The other Hoshinoya hotel is close to the small city of Karuizawa, 100 miles northwest of Tokyo. In winter, the hotel acts as a skiing resort and caters more to families. At this Hoshinoya hotel, everyone is allowed. Indeed, there is even a children’s playroom off the long, thin lounge, which contains books, sofas, coffee and regularly resupplied cookies. The dining room here is larger and has those sunken pits for ease of sitting. Meals here were decidedly Japanese. The hotel’s grounds are sprawling, attractive and surround the 77 villas for 231 guests. Staff row across the large pool to light floating lanterns, and the artificial but pretty waterways generate 30 percent of the resort’s power.
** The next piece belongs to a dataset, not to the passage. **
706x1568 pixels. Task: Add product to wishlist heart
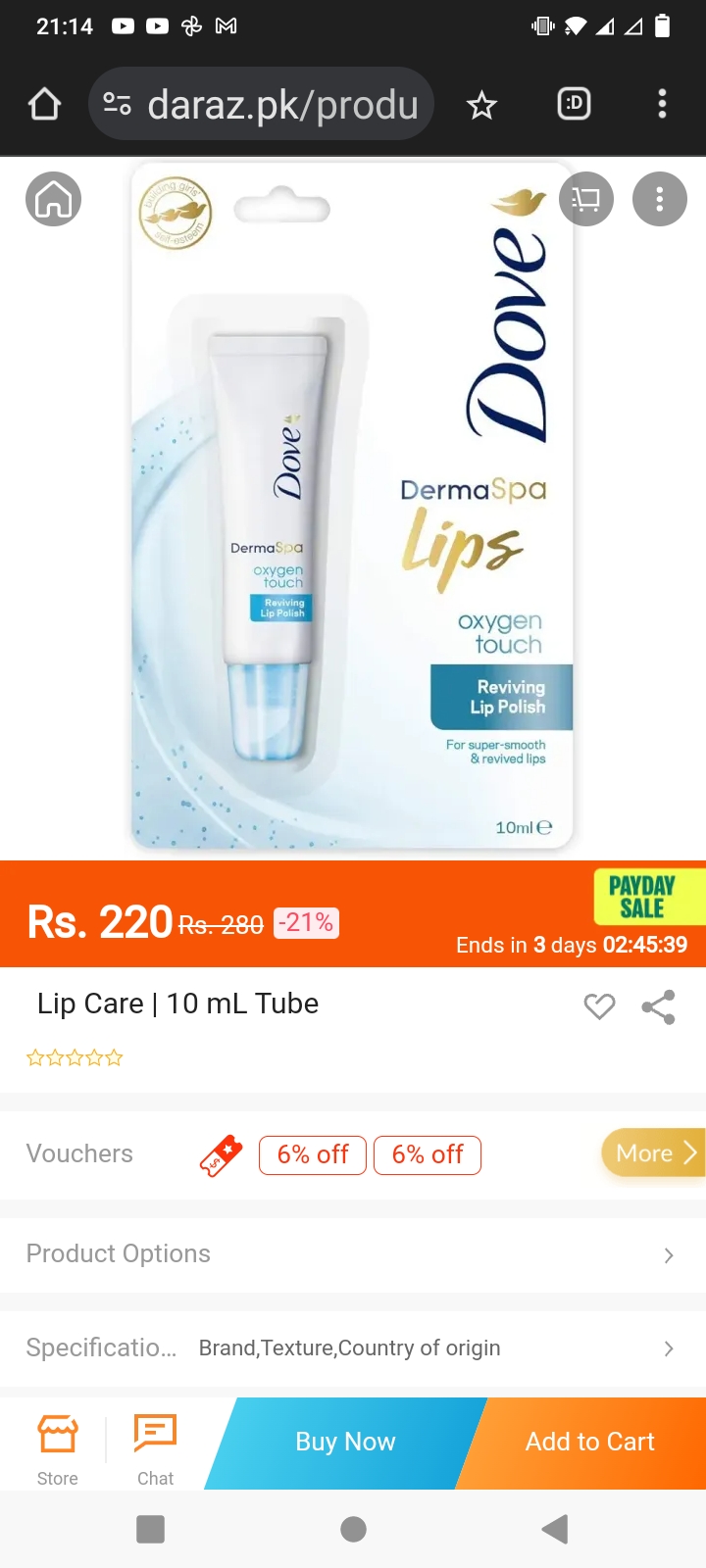pyautogui.click(x=599, y=1006)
A path leads down to an onsen that is free for guests but also used by locals and other vacationers.
One particularly wonderful activity here is stargazing. Guests are driven to a point high in the hills (the area is a nature preserve famed for its birdlife and bears are known, too) where they bury themselves into thick sleeping bags laid on a fancy, round cot and are given binoculars and a hot-water bottle. The hardest thing might be not falling asleep. A guide points out the firmament’s constellations, armed with an iPad for those who cannot find Andromeda, Cassiopeia and Orion, etc. When I visited, both Venus and Jupiter shone brightly, and a telescope showed three of Saturn’s moons. When I traipsed back to this spot in the morning, the stars were gone, but in its place was a tremendous view of Mount Asama, an active volcano that caused a little damage in 2009. Both the Hoshinoya hotels are idyllic escapes and well recommended. Both can be reached by Japan’s famous bullet trains. I loved the fact that on these (and this is probably a common occurrence throughout polite Japan) the conductors and food-cart vendors turn around when they reach the end of the carriage and bow to the passengers who they are about to leave behind.